La búsqueda de la paz se torna en un ideal, es bandera de muchas organizaciones e individuos, se convierte en principio moral y de esta manera legitima a quien la esgrime. Sobre esta legitimación moral se asientan instituciones estatales e intervencionistas que buscan incrementar su poder. En el caso de las instituciones ligadas al Estado, la legitimación se une al poder que de hecho ya tienen. Pero no todo proceso de paz implica necesariamente una mejora de las condiciones de libertad de la sociedad. En no pocos casos puede suponer un retroceso sobre las condiciones anteriores al conflicto.
La paz de París de 1919 fue uno de los experimentos de ingeniería social más nefastos de la historia de la humanidad y sus consecuencias las estamos pagando aún.

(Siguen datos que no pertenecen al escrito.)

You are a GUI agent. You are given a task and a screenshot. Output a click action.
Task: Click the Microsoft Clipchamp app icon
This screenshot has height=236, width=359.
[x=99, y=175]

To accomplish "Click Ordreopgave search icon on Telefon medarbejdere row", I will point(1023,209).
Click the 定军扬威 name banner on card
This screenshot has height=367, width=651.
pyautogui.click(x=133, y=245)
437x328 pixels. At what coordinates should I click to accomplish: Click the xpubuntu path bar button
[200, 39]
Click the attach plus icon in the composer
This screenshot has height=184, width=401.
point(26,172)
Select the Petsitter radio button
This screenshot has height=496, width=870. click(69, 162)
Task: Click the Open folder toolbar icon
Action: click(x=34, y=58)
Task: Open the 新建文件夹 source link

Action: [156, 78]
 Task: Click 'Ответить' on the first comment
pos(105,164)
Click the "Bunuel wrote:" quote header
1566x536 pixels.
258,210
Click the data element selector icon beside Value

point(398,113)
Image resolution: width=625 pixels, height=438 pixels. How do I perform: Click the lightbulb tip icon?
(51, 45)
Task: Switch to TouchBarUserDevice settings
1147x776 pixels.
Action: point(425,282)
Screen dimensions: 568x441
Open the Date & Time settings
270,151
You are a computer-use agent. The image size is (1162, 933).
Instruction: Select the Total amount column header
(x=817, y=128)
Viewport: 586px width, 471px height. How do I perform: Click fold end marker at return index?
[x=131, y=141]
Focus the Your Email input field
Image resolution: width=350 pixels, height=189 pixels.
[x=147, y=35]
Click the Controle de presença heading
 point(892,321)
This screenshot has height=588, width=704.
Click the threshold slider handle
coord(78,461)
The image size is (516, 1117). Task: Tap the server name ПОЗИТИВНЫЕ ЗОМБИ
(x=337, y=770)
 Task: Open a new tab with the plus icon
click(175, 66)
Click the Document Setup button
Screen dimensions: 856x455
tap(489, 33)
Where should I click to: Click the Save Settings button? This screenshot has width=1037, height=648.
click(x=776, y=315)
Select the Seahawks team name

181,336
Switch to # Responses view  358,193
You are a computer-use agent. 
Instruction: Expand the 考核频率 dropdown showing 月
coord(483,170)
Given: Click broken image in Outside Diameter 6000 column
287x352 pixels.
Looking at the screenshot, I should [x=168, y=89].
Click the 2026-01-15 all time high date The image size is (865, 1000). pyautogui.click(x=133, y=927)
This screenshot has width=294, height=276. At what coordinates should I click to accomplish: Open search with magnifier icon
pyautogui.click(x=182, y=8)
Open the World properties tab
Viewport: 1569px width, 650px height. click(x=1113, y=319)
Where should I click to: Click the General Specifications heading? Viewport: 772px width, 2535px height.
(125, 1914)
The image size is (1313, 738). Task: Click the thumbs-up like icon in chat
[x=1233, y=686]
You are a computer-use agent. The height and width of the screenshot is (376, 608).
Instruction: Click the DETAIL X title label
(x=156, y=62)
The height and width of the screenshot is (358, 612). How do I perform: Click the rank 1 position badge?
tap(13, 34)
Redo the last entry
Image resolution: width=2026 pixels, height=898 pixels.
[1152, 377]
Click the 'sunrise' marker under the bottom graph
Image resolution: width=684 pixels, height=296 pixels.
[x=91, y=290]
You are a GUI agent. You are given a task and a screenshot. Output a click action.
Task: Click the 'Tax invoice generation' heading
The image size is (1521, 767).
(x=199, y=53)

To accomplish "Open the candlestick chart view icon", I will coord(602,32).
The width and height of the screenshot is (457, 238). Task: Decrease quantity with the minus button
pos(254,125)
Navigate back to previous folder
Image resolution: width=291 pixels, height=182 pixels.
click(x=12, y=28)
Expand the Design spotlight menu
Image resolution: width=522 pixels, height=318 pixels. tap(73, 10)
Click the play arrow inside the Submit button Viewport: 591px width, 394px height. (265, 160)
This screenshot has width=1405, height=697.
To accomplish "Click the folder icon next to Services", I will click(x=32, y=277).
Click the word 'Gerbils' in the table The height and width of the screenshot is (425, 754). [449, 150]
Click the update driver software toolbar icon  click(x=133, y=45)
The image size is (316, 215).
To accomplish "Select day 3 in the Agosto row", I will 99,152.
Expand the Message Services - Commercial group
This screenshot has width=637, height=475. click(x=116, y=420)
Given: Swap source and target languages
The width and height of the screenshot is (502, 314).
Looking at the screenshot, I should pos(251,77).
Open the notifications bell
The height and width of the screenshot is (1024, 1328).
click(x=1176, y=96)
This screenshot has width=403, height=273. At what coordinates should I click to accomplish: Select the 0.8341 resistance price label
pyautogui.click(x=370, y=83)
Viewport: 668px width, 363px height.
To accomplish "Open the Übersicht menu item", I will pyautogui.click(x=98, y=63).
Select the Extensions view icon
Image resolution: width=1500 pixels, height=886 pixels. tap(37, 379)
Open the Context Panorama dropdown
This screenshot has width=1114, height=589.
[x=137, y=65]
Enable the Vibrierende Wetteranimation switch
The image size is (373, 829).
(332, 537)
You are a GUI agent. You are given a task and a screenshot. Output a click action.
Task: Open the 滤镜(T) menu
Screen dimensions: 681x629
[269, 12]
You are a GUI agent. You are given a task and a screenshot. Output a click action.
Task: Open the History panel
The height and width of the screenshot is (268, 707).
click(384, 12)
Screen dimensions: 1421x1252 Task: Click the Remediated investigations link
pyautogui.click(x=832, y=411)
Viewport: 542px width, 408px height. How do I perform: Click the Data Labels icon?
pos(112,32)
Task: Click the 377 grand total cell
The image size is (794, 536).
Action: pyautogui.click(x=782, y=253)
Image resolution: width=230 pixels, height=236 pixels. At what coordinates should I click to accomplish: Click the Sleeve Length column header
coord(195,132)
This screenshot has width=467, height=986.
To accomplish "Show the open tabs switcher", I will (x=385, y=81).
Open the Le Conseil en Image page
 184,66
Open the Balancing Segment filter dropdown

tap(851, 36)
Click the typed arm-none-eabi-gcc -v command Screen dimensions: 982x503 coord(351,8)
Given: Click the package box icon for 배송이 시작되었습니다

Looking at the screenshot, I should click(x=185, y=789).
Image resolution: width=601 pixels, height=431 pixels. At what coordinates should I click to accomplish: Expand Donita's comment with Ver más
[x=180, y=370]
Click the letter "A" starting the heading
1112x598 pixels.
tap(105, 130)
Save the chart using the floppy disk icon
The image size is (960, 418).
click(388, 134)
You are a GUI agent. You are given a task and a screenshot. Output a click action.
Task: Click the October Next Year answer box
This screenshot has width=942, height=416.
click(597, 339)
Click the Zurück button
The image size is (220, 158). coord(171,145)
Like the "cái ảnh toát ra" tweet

Un acuerdo perpetrado por los ganadores de la Gran Guerra que en un acto de arrogancia propia de los grandes hombres de Estado, decidieron acabar con todos los conflictos bélicos del futuro.
Muchos fueron los errores que cometieron, el primero de ellos el fin de la propia guerra. Como el frente Occidental se convirtió en un una línea de trincheras que partiendo de Suiza atravesaba Francia y Bélgica hasta llegar al Canal de la Mancha, los alemanes nunca fueron conscientes en su propio país de los desastres de la guerra y la propaganda imperial impidió que tomaran una percepción real del conflicto. La sensación de traición y no de derrota fue una constante para todos los alemanes, tanto de izquierdas como de derechas, en la posterior República de Weimar cuyo servicio de propaganda también magnificó el montante de las compensaciones así como su efecto sobre la población.
La Gran Guerra supuso la desaparición de buena parte de los imperios que participaron en ella. Al paraguas de los Catorce Puntos del presidente americano Woodrow Wilson, los nacionalismos tomaron protagonismo frente a los individuos y los estadistas se dedicaron a reubicar las etiquetas que ellos mismos habían creado.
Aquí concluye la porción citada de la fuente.